Мы, остальные, шли вперед. Я вглядывался в лица знакомые и незнакомые. С кем-то мы раньше встречались, с кем-то нет. Десять, сто, пятьсот Грузовики уже заводили моторы. Красно-черно-белая решетка поднялась перед нами, и мы вступили на асфальтовую дорогу, которая тянулась вдоль бараков. Дула пулеметов на сторожевой вышке медленно развернулись в нашу сторону.
Тех, кто остался в левой колонне, мы не увидим больше никогда.
* * *
Охранники со штыками, окружавшие нас сзади, спереди и по бокам, беспощадно гнали колонну вперед. К чему была такая спешка? Одно мы понимали: вещей, оставленных возле вагонов, мы больше не увидим. Характерный для нацистов прием: ограбить людей, не вступая с ними в борьбу. Процедура куда более быстрая и что еще важнее, не требующая многочисленных формальностей. Меньше точек над «i» и перекладин на «t», меньше работы администрации. Венгерские ученики нацистов потели над бумагами, составляли списки и вели учет в ходе своих грабежей. Немцы значительно все упростили.

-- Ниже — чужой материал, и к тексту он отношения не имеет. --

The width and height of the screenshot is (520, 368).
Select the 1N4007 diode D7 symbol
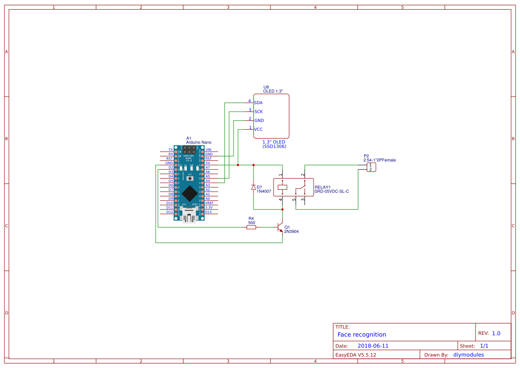[x=254, y=187]
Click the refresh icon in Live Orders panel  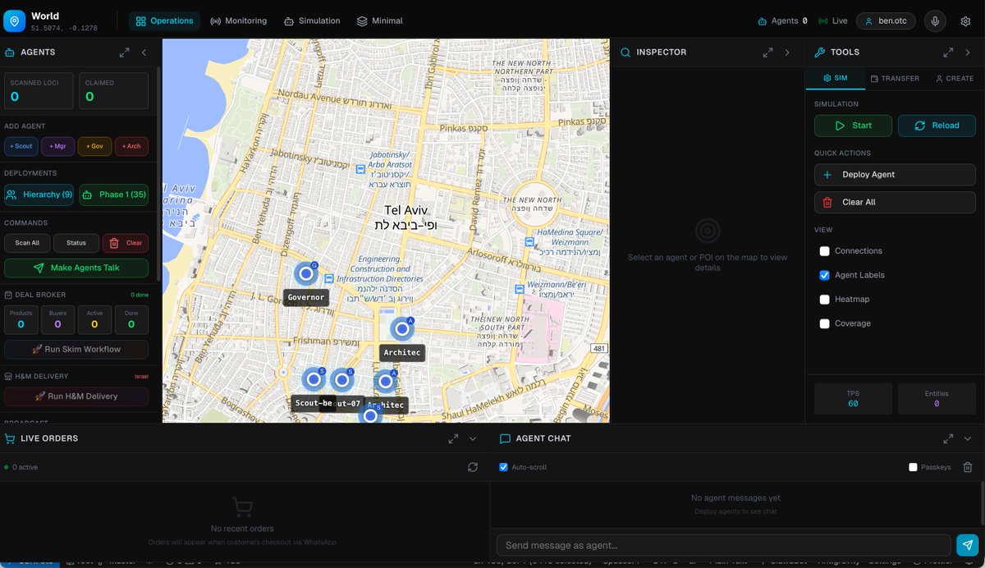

Мы проходили мимо бесконечных рядов унылых деревянных бараков. Марш был изматывающим; я запыхался, от холодного воздуха закружилась голова. Наконец мы увидели людей. За заборами из колючей проволоки заключенные в серо-синих полосатых робах из мешковины обслуживали гигантские грохочущие бетономешалки. Они шаркали деревянными башмаками не по размеру, из которых торчали стертые в кровь пальцы. Я не мог не хотел! представить себе, что через пару часов нам тоже прикажут избавиться от последних воспоминаний о доме: от одежды на наших телах.
На огромном поле, огороженном колючей проволокой, валялись остовы самолетов. Проржавевшие, они торчали из земли, устремляясь вверх; в стороны от них расходились клочья смятой обшивки. На остатках крыльев были видны эмблемы немецкие, русские, британские и американские. Кладбище самолетов производило здесь особенно пугающее и тягостное впечатление. Между бараками простирались неровные глинистые картофельные поля. Людей там практически не попадалось. Вот уже полчаса мы слышали только нетерпеливые окрики конвойных:
Los, los! Живее, живее!
Потом были рельсы, а за ними опять бараки. На этот раз по нескольку этажей. На одном я увидел деревянную табличку: Häftling Krankenhaus лазарет для заключенных. Стоя у входа, на нас таращился мужчина с рукой в лубках. Мы и не заметили, что дорога стала оживленнее.
И вот перед нами Аушвиц, где в деревянных бараках тысячи депортированных со всех уголков Европы теснятся по воле тех, кто сошел с ума от расовой ненависти.
Мы шли через перекрестки с указателями; на одном было написано «Блок 21». Люди, телеги, машины все было как в городе, только здания деревянные, а не каменные, и люди больше похожи на скелеты в полосатых униформах из мешковины. Вместо улиц «блоки», то есть один или несколько бараков под общим командованием.
Люди-скелеты перетаскивали балки, ящики и бочки, толкали ручные тележки. Грузовики обгоняли друг друга по прилегающим улицам. Все это напоминало какую-то гротескную пародию.